Au passage, les trois champions nationaux font aujourd’hui l’objet d’un suivi on ne peut plus rapproché au sein de BAM. L’institution dédie en effet tout un département à leur surveillance, avec un service spécialisé pour chaque établissement. Pour en revenir au plan de redressement l’idée est que ce document décrive, dans des cas hypothétiques de défaillance, les solutions que les trois plus grandes banques comptent mettre en oeuvre pour rétablir leur situation de sorte à limiter l’impact sur le système financier et sans induire de coût supplémentaire pour l’État et le contribuable. Jusqu’à l’heure BAM a finalisé un projet de circulaire devant encadrer la préparation de ce document.
En complément des plans de redressement de crise interne, BAM œuvre actuellement à muscler le dispositif de traitement des difficultés des établissements de crédit. L’idée est de doter ce type d’intervention d’un cadre et de tous les instruments juridiques nécessaires, appelés dans la pratique internationale, résolution bancaire.
Les grands axes de cette réforme légale, visant à faire converger le dispositif de gestion de crise vers les standards internationaux, ont été identifiés avec l’assistance de la Banque mondiale et du FMI, depuis l’année dernière. A présent la seconde étape consistera à mener une étude juridique sur les composantes de la réforme cible au vu du corpus législatif et réglementaire marocain.

11 établissements de crédits se font taper sur les doigts

Pour s’assurer du respect par les établissements de crédit de toutes les normes en place, Bank Al- Maghrib n’hésite pas à prononcer des sanctions en cas de manquement.
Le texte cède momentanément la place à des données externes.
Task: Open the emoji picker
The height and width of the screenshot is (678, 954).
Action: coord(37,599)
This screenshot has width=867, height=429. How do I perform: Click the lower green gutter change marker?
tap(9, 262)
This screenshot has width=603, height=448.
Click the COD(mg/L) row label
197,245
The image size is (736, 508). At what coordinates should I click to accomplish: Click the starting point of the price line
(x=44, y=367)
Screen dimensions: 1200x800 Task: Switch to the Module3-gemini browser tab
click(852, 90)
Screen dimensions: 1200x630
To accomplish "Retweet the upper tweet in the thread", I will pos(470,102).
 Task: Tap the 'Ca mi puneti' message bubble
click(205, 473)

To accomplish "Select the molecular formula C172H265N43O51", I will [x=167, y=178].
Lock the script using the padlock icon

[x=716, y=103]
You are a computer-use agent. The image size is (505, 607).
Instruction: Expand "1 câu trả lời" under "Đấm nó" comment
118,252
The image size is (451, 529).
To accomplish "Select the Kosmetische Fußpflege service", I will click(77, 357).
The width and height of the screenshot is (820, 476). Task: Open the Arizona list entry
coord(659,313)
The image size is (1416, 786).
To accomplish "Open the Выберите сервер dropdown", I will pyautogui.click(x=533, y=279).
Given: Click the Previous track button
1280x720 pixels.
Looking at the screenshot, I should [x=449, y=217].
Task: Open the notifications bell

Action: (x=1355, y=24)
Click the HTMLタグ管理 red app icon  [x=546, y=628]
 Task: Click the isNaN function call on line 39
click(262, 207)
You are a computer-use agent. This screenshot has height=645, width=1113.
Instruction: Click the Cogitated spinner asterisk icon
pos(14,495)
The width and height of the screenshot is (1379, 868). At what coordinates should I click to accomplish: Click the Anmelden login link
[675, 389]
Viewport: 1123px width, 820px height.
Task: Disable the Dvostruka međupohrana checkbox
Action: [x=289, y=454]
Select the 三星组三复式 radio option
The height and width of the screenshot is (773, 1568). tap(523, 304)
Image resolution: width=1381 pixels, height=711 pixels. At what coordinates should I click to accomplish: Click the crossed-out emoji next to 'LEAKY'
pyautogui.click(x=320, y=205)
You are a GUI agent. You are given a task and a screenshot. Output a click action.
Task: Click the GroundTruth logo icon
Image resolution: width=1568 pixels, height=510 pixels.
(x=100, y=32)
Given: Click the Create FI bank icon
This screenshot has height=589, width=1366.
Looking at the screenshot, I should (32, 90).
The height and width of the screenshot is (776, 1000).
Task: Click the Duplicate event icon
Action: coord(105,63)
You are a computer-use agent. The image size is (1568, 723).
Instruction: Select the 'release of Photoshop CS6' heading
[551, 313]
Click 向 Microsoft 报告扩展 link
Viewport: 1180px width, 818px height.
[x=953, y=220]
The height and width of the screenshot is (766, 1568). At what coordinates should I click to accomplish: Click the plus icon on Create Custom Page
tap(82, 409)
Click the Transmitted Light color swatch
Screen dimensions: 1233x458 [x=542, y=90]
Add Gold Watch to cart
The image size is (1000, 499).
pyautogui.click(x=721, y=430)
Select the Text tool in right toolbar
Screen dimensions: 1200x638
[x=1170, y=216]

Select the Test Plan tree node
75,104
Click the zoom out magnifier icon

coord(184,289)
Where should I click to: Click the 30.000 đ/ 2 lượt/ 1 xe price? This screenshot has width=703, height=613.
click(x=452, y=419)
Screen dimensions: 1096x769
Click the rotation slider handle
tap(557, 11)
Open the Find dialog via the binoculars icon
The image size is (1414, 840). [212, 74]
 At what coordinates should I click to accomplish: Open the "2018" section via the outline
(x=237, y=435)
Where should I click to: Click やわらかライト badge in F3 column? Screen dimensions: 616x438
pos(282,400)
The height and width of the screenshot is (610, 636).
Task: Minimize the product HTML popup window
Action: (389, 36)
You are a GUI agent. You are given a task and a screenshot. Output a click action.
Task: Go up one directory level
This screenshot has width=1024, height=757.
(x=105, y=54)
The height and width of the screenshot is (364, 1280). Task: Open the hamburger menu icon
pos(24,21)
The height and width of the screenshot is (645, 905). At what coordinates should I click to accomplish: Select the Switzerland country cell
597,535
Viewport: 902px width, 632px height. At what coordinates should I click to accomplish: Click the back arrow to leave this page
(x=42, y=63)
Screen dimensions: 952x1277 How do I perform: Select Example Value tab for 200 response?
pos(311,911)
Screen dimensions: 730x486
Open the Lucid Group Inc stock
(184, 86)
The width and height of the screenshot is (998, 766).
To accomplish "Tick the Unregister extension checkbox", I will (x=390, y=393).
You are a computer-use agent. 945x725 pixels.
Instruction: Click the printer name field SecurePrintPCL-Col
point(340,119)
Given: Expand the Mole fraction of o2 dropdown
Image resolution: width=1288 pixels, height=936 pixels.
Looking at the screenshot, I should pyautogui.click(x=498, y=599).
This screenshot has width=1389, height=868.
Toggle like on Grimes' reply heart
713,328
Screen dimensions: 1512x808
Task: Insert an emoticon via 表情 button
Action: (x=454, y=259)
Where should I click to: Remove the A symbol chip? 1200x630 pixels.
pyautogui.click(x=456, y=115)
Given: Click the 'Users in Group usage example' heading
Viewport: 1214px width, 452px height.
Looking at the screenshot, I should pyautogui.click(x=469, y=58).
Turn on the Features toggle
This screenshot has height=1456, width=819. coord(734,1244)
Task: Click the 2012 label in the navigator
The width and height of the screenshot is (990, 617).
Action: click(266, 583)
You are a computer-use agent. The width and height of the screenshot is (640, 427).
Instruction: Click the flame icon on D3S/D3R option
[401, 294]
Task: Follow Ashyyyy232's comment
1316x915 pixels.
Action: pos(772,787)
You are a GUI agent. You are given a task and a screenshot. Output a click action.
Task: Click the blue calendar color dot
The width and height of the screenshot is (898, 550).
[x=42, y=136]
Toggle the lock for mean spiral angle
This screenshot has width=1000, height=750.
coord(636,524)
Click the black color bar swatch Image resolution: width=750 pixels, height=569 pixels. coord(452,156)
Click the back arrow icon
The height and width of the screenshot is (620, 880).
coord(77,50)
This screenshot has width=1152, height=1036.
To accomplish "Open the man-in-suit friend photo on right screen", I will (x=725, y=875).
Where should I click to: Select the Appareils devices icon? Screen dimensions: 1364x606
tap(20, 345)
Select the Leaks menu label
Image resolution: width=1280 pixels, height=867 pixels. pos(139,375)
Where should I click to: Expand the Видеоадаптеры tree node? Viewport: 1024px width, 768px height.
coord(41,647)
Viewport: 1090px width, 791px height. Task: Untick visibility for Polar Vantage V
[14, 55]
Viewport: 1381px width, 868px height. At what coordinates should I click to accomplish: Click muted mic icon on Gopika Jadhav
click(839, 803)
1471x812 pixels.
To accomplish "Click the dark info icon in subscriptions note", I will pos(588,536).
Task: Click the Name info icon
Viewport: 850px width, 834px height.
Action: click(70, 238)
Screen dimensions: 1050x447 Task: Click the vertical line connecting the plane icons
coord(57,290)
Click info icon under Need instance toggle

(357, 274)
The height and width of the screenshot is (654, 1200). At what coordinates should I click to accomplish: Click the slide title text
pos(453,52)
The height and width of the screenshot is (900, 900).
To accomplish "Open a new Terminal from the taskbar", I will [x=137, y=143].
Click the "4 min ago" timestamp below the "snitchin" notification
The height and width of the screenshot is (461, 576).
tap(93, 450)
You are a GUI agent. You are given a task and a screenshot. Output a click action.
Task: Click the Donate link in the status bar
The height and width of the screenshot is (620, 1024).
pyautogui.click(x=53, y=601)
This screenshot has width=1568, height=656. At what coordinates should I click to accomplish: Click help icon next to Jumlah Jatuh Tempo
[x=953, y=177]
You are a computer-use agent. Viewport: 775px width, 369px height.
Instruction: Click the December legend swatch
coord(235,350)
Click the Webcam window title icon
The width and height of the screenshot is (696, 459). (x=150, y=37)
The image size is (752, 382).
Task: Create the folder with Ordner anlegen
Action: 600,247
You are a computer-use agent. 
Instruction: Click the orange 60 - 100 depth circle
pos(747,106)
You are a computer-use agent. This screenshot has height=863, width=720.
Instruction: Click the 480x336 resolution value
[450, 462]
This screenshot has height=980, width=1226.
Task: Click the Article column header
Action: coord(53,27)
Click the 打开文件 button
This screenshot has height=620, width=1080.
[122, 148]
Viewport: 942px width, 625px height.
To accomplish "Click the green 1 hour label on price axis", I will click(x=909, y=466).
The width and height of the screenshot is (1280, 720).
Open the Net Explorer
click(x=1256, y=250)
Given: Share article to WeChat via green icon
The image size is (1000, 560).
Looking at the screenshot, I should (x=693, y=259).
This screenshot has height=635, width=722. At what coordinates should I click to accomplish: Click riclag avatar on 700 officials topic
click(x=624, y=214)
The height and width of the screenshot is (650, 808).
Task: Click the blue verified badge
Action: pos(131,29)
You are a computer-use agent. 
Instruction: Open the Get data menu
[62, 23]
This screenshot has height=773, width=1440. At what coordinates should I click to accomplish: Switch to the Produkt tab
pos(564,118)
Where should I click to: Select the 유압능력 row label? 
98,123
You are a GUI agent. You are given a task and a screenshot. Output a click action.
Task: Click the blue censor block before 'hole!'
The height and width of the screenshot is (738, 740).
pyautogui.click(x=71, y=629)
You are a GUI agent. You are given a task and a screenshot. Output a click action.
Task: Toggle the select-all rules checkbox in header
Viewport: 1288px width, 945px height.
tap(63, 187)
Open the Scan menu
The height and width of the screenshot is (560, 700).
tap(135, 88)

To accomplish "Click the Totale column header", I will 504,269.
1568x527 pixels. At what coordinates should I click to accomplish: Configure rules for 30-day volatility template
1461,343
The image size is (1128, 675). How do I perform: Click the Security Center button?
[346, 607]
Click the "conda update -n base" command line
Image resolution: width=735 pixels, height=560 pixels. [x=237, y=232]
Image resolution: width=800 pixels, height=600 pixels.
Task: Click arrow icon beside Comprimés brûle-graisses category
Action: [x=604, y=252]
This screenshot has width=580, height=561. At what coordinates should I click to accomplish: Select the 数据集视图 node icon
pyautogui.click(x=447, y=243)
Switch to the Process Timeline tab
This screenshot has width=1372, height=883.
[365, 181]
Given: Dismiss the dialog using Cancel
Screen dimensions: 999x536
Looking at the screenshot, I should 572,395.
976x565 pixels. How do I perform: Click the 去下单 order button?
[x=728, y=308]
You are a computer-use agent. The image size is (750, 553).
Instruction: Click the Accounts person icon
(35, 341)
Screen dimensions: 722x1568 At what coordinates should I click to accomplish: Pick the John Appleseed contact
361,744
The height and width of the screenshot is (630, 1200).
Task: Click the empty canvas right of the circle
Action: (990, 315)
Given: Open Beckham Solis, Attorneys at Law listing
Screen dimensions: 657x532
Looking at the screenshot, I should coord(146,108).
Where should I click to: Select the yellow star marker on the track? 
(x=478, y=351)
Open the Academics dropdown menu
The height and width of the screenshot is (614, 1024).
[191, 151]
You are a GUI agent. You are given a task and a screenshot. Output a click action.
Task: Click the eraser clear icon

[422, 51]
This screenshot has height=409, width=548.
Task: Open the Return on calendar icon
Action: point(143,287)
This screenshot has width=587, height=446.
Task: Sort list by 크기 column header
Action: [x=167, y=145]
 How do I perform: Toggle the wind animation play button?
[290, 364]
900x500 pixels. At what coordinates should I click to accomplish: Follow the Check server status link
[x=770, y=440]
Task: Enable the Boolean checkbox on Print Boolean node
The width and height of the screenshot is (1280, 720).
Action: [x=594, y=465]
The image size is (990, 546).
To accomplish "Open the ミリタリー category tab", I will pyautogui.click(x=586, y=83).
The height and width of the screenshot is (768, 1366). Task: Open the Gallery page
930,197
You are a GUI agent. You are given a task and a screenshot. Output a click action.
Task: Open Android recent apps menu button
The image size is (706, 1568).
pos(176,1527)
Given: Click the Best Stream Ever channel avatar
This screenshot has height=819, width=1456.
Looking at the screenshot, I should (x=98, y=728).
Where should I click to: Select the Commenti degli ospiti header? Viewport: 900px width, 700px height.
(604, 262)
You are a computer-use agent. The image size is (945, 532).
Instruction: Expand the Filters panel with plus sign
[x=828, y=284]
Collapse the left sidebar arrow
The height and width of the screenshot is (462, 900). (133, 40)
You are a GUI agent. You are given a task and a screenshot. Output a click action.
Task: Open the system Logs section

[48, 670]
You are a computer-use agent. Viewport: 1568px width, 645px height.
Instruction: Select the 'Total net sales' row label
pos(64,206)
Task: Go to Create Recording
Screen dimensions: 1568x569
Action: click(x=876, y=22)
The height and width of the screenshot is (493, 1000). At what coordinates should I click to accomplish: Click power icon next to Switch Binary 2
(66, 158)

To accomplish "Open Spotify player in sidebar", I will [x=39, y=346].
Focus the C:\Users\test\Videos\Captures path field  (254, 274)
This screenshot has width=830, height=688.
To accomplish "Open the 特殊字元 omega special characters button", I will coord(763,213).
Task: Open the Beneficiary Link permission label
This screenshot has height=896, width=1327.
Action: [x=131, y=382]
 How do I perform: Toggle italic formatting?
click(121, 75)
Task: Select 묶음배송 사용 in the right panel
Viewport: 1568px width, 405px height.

C’est ainsi que 2 banques, 3 sociétés de financement, 5 associations de micro-crédit et une société de transfert de fonds se sont faites taper sur les doigts l’année dernière par BAM, recevant 11 sanctions disciplinaires, apprend-on dans le dernier rapport annuel sur la supervision bancaire.
Aussi 2 sanctions pécuniaires ont été infligées à deux banques.
Les établissements épinglés ne se sont pas alignés sur les directives déterminées par BAM en matière de lutte contre le blanchiment d’argent, de ratio de division des risques, de respect du capital minimum et d’équilibres financiers, entre autres questions.